Which in a sane world would mean a Fine Art M.A. and progression to teaching what I really know best..FINE ART!

Failing any of these options working out I could just do as Alan Moore suggested and ignore the whole thing do what I do and wait to be fired in 2014…as he said at Nottingham Contemporary this week you just do it ..it is not about degrees and research outcomes and impressing the institution it is just you and your art alone in a room the rest is bollocks:-)

 

 

Designing my research

Designing my research:

By chalkfish Published November 16, tadalafil 2010

Using Freemind to create image map of the fields operating on borders of the investigation.
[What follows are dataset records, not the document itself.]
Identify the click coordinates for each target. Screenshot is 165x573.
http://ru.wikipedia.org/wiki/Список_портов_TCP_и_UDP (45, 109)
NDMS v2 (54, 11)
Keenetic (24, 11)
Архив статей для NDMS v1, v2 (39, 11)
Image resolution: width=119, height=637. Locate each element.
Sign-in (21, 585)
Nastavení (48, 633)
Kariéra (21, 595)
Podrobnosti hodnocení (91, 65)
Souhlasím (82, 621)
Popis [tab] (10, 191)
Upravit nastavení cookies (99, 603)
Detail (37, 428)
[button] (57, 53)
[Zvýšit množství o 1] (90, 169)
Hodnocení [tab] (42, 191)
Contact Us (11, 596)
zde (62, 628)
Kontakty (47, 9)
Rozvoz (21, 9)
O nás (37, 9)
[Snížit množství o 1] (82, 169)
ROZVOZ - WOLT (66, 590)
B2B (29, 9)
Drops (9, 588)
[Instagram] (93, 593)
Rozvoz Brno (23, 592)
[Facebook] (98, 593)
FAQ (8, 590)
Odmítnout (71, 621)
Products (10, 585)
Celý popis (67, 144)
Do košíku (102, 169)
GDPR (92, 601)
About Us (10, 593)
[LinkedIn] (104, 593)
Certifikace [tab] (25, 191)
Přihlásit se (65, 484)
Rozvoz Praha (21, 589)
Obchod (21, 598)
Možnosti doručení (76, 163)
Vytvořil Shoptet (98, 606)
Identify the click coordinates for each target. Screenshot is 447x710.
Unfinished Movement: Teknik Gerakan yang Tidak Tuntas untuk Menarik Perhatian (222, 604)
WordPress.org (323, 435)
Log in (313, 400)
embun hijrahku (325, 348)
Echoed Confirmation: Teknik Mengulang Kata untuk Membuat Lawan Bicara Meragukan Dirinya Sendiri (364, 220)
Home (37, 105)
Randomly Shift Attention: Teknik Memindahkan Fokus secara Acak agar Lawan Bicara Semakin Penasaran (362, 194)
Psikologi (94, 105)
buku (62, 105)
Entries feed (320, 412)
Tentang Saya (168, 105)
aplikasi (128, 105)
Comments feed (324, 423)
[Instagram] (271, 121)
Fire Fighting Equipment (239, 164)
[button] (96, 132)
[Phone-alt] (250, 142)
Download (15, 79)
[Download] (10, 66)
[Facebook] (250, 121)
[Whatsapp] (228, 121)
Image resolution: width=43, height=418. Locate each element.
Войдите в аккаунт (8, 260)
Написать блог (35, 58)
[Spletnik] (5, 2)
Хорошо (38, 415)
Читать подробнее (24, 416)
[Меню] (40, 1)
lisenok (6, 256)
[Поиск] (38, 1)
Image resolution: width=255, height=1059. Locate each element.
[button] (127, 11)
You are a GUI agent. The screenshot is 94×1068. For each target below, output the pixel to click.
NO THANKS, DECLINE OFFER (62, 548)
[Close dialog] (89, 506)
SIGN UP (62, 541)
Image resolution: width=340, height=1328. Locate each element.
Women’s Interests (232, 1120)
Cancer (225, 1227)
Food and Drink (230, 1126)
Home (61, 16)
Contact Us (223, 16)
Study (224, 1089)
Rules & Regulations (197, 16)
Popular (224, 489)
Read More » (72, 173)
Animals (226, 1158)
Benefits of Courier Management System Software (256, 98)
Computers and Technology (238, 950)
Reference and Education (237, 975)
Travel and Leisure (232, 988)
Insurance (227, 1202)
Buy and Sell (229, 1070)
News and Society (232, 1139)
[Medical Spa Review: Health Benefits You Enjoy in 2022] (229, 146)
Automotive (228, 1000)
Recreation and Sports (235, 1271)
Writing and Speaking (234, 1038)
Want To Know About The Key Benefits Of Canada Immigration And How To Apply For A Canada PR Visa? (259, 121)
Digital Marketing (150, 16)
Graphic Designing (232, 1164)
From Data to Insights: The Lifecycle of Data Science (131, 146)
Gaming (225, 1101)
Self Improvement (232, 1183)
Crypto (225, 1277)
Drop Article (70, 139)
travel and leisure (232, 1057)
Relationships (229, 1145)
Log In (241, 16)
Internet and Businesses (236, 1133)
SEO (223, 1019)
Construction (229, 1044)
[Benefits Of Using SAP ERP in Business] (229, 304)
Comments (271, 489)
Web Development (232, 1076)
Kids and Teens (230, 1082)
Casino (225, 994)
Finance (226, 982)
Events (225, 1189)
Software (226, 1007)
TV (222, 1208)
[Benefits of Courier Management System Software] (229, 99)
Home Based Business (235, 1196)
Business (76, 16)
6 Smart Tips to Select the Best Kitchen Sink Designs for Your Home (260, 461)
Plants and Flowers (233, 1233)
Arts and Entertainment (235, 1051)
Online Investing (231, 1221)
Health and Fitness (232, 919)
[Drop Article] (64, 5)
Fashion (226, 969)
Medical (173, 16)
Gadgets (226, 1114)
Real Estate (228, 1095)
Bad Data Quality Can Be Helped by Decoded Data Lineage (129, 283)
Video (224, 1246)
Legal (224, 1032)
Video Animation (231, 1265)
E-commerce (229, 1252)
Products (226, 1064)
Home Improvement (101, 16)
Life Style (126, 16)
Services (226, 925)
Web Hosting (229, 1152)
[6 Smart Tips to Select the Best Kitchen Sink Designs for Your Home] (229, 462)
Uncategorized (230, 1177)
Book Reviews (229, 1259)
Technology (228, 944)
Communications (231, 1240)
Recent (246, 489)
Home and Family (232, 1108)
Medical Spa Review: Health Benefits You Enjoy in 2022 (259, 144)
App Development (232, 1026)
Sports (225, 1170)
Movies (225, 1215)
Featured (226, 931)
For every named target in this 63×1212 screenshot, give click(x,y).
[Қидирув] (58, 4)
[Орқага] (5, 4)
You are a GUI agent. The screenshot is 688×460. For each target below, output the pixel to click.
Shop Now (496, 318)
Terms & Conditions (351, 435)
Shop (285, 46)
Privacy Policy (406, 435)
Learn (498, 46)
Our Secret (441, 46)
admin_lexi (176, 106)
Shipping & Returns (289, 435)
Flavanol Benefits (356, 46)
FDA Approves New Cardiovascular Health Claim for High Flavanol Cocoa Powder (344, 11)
Interesting, sovaldi I spent an afternoon doing this after Tom Fisher’s lecure on Designing research.. Familiar with what he said but the process of mind mapping has presented something new quite clearly. The actual design and build is but first part (literally development) after I have prototype then maybe I can investigate the right hand side of the map. Until something created and deployed none of the second are of research can apply . It very much a two stage project.